Data to process:

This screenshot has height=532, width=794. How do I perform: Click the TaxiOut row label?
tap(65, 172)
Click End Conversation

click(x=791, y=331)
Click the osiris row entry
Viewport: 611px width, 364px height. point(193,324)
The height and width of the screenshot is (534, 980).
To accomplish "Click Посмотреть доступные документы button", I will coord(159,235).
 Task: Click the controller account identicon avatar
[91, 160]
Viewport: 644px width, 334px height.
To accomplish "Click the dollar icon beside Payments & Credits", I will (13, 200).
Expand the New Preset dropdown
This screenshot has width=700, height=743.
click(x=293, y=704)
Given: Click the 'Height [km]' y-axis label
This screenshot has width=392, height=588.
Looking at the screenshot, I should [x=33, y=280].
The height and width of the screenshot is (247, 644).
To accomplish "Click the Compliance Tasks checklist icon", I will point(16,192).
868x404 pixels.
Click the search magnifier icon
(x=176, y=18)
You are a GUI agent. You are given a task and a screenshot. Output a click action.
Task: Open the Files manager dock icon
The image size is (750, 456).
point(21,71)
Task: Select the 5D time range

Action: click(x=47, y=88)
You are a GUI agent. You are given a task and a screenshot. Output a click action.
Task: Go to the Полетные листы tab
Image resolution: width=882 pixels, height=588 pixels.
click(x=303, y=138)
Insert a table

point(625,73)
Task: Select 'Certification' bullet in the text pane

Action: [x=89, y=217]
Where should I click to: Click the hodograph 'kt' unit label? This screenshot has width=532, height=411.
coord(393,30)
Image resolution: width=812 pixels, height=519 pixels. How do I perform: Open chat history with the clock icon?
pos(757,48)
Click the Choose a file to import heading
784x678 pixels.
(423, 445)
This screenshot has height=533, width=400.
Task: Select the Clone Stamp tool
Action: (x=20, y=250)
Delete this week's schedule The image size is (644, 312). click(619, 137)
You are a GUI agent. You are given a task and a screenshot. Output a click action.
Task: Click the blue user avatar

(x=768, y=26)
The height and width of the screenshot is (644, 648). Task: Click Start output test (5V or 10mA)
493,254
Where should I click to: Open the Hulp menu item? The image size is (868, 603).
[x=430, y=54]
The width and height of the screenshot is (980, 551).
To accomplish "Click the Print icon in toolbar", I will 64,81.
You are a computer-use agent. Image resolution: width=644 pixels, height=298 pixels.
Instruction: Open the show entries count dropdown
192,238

Description of the task: Each line from the top of the records through the one with "Viewport: 644px width, 334px height." should be returned exactly. Leave out everything else.

Response for this exercise:
This screenshot has height=532, width=794. How do I perform: Click the TaxiOut row label?
tap(65, 172)
Click End Conversation

click(x=791, y=331)
Click the osiris row entry
Viewport: 611px width, 364px height. point(193,324)
The height and width of the screenshot is (534, 980).
To accomplish "Click Посмотреть доступные документы button", I will coord(159,235).
 Task: Click the controller account identicon avatar
[91, 160]
Viewport: 644px width, 334px height.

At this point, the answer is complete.